But What Happens if People Actually Change Their Behavior?
The Senate health care bill relies for much of its funding on a tax on so-called "Cadillac" health care plans. But what happens when employees and employers inevitably change their behavior in the face of different incentives?
History teaches us that tax policy has a huge effect on behavior. Witness the fact in health care the non-nonsensical fact so many people rely on their employer for health care. As we see today, this is a really bad idea, but it was hatched because tax law provided incentives for paying compensation in the form of health insurance premiums, since these are not subject to either income or payroll taxes.
Already, employers are offering employees what are effectively buy-outs of health care -- higher pay in return for reduced health care benefits. For employers, the upside risk on health care costs now outweigh the tax advantages of health insurance as a compensation tool. Given this trend, what do you think will happen when employees suddenly have the same incentive, to roll back health care coverage to get under whatever bar is set for an insurance package Congress thinks is too rich (hint: wherever the bar is set, it will be below the health insurance Congress provides itself). Employers and employees are now going to have a shared incentive to back off on health care benefits in exchange for more cash.
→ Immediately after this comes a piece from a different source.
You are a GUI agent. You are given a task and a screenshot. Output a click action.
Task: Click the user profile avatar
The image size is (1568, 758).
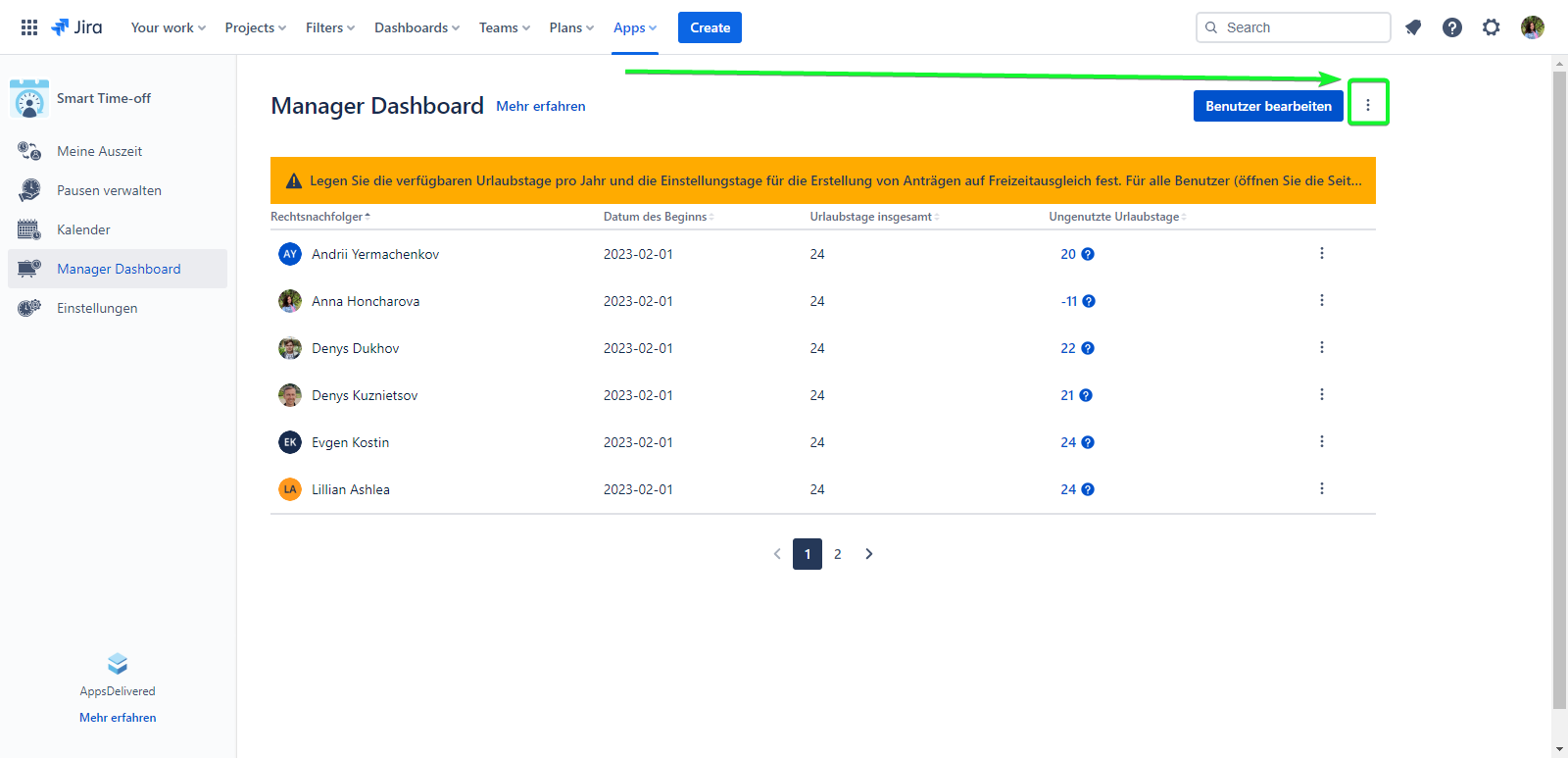(1533, 27)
Think of the sharp minds on both sides of a UAW contract negotiation - does anyone really think that these guys won't figure out a win-win to avoid paying the surtax?
Three to five years from now, even before the system goes bankrupt from inevitably expanding costs (you didn't really buy that stuff about the operator of Amtrak and the Post Office improving the industry's efficiency, did you?), we are going to be talking about the gross shortfall in tax revenues to support these programs, all because people change their behavior in the face of changing incentives.